▶ **EXERCISE BRIEF**
Convert the section of the records below that opens with the line containing "At what coordinates should I click to accomplish: Click the zoom" and closes with the line containing "Action: tap(148, 873)", both lines included, into a numbered list, omitting any blank lines.
── DATA SHOWN ──
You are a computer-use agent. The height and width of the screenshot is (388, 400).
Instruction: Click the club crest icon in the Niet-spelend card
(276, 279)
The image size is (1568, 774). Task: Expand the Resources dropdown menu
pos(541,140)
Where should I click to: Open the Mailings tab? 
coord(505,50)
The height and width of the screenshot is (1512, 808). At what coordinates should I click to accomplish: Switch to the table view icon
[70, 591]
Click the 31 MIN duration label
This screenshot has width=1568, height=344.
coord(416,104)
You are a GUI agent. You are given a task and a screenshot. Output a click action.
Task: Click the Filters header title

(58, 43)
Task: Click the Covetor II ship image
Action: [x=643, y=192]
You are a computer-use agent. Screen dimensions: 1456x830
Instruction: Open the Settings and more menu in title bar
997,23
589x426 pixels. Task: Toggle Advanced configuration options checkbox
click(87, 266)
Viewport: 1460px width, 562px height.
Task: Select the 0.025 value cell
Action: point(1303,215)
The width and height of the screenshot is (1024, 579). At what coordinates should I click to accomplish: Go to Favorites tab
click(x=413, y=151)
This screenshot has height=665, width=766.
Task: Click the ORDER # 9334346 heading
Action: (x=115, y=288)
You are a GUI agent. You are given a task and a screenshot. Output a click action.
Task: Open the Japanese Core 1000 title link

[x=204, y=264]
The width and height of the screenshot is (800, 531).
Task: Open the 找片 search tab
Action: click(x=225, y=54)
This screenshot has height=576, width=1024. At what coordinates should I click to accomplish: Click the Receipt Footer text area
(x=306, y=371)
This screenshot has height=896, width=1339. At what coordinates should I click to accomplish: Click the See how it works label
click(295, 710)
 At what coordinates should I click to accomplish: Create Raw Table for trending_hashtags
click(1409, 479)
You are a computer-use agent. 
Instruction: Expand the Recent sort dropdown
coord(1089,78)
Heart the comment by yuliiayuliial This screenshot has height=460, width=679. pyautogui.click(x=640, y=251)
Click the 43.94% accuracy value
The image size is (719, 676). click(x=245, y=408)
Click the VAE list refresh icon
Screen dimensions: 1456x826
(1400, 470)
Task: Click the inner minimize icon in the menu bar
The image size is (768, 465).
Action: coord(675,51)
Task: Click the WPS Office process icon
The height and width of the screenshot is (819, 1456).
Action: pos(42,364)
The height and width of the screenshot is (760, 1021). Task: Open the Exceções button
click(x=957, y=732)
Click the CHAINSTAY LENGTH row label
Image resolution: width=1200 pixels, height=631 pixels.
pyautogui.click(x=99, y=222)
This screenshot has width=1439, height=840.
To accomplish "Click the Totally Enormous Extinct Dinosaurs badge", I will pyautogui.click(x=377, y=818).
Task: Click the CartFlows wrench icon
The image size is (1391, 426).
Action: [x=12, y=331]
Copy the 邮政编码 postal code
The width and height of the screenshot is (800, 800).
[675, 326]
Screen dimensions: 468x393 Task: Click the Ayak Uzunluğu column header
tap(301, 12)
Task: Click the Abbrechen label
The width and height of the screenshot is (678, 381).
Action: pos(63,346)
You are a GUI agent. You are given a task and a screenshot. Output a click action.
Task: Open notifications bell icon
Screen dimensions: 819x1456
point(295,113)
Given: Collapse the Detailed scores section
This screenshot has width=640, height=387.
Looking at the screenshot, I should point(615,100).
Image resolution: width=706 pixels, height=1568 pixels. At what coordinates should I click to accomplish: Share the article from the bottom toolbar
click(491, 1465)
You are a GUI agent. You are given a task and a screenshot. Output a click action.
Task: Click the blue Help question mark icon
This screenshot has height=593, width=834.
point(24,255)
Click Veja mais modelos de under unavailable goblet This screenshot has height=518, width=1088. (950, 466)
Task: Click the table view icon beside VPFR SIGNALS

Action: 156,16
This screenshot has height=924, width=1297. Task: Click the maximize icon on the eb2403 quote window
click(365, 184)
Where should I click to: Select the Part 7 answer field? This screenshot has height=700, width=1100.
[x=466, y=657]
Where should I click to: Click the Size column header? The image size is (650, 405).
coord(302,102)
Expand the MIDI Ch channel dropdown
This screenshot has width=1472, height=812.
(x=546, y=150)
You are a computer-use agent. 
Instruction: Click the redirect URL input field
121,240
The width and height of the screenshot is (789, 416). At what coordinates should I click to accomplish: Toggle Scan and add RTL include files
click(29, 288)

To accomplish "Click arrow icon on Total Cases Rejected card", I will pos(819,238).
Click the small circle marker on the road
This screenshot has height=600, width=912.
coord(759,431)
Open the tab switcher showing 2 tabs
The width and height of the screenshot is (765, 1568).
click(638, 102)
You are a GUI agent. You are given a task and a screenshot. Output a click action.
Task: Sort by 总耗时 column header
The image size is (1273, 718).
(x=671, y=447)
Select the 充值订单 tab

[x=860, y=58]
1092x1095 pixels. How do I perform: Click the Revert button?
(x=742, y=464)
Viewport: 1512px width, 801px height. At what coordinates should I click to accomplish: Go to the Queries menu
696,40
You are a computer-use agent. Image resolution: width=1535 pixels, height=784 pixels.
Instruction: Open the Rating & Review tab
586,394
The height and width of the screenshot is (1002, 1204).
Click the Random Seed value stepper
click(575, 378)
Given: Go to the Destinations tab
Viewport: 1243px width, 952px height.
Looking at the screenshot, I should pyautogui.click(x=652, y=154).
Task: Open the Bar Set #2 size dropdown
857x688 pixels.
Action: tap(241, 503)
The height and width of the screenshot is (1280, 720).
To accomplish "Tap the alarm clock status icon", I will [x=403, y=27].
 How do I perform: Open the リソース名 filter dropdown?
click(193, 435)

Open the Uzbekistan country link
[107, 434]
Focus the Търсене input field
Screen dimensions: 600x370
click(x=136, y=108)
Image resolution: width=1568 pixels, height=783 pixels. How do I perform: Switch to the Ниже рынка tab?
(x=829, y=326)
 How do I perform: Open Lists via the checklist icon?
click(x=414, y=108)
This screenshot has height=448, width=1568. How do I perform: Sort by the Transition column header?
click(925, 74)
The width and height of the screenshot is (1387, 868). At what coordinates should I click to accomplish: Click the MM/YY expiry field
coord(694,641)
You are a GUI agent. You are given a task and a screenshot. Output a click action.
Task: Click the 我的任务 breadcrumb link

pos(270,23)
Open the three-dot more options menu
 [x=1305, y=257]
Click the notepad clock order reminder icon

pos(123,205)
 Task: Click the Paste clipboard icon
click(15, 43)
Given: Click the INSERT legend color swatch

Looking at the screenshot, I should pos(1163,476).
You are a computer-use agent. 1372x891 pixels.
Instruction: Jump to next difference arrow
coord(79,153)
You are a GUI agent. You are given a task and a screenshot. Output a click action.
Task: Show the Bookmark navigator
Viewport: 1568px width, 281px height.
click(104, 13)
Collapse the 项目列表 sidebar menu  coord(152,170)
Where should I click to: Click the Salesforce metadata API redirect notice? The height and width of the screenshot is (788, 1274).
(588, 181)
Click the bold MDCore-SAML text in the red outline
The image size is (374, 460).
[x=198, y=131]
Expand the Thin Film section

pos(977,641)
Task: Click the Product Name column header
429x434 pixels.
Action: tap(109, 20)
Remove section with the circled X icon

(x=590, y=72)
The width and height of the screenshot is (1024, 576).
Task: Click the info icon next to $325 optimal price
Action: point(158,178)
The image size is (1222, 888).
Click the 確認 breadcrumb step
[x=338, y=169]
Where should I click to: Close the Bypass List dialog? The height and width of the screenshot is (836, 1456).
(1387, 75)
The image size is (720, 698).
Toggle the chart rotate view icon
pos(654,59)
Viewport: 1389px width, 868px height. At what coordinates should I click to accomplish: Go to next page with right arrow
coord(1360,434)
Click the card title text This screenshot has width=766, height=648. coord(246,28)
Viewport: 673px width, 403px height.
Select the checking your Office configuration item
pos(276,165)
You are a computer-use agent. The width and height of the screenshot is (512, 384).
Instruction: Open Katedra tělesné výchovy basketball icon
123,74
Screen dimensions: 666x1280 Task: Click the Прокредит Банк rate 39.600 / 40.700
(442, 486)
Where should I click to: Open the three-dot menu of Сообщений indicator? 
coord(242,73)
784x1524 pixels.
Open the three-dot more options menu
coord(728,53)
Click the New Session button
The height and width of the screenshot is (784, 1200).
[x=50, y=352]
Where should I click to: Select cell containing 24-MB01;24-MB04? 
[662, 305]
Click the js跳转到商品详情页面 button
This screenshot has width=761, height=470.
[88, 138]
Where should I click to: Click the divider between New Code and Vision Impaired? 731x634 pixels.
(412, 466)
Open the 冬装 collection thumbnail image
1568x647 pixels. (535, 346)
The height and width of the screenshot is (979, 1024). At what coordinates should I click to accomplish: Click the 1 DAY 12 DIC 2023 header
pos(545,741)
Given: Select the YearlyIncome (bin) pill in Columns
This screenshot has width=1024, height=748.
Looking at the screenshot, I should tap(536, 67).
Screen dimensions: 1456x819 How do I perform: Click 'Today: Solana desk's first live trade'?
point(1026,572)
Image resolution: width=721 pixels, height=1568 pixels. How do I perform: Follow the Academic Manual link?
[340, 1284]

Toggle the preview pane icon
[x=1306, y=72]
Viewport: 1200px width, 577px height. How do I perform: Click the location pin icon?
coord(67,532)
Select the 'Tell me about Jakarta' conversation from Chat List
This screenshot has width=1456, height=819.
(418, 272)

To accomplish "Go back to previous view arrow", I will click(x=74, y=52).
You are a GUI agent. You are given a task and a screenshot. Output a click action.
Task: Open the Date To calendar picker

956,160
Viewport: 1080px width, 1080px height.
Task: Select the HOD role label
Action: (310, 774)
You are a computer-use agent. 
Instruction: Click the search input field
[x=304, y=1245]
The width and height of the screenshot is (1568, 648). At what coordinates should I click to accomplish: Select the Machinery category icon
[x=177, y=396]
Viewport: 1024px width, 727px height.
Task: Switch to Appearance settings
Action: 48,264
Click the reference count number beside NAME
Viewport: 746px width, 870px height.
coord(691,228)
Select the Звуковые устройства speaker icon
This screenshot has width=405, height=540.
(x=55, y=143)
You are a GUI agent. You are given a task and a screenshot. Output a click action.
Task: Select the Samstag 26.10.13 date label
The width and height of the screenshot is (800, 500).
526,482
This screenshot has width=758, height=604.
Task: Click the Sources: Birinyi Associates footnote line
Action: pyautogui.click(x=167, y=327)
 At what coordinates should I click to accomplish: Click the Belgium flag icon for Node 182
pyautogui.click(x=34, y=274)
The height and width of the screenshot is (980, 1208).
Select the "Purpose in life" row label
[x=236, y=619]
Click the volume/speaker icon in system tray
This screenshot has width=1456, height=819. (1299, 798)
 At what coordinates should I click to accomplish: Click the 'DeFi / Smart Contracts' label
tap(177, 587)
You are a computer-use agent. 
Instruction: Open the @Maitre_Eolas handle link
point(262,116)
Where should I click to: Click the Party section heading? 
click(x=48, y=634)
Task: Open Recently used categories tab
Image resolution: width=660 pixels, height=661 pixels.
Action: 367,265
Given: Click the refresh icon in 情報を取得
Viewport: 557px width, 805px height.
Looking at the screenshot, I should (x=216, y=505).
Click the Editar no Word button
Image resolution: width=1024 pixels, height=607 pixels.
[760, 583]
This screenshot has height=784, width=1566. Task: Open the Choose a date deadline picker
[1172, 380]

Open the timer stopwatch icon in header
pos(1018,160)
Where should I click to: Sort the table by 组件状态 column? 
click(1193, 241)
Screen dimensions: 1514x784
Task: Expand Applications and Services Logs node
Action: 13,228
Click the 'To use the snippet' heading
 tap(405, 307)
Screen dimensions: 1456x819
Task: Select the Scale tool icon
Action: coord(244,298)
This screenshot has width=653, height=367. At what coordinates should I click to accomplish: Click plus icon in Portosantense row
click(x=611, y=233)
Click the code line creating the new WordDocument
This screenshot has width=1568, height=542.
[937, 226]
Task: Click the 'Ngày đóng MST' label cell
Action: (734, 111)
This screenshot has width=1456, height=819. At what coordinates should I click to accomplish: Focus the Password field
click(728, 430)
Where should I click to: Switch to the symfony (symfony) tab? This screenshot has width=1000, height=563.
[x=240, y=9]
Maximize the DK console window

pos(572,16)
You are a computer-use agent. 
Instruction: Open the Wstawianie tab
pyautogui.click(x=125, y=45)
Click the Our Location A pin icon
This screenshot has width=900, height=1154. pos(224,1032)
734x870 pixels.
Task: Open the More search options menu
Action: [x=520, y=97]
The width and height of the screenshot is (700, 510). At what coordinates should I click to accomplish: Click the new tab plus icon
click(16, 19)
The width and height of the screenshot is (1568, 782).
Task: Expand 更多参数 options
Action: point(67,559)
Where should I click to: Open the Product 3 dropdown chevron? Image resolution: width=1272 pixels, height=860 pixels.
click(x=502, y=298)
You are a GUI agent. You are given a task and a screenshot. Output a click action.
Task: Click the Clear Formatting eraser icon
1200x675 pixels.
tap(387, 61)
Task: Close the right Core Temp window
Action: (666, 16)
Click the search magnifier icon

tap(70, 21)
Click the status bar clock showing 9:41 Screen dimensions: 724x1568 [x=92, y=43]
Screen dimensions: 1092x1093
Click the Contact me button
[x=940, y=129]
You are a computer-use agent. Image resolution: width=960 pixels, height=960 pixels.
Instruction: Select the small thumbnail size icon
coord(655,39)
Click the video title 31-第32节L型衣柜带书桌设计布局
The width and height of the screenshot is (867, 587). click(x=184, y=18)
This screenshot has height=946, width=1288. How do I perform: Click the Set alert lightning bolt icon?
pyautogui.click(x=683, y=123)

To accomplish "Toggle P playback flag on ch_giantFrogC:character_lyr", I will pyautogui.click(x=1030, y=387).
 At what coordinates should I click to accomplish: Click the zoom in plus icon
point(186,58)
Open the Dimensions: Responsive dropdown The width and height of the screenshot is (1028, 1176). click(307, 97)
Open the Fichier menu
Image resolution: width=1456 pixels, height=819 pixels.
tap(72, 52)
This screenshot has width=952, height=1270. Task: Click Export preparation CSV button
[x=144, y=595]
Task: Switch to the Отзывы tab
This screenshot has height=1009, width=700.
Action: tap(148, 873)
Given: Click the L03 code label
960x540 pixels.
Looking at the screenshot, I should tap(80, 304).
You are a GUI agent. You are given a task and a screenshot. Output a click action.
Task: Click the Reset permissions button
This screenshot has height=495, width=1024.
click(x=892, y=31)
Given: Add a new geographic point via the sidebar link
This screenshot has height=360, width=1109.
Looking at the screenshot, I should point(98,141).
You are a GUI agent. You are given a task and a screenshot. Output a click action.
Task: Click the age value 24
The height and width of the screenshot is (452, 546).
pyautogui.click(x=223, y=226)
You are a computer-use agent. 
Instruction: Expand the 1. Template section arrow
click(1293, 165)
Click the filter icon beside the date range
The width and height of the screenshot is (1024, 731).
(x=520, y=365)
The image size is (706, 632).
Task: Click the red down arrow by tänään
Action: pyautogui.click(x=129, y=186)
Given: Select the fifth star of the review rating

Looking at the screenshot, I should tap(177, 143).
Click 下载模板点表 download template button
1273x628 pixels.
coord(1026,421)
───
▶ **COMPLETE ANSWER**
1.  At what coordinates should I click to accomplish: Click the zoom in plus icon
2. point(186,58)
3. Open the Dimensions: Responsive dropdown The width and height of the screenshot is (1028, 1176). click(307, 97)
4. Open the Fichier menu
5. Image resolution: width=1456 pixels, height=819 pixels.
6. tap(72, 52)
7. This screenshot has width=952, height=1270. Task: Click Export preparation CSV button
8. [x=144, y=595]
9. Task: Switch to the Отзывы tab
10. This screenshot has height=1009, width=700.
11. Action: tap(148, 873)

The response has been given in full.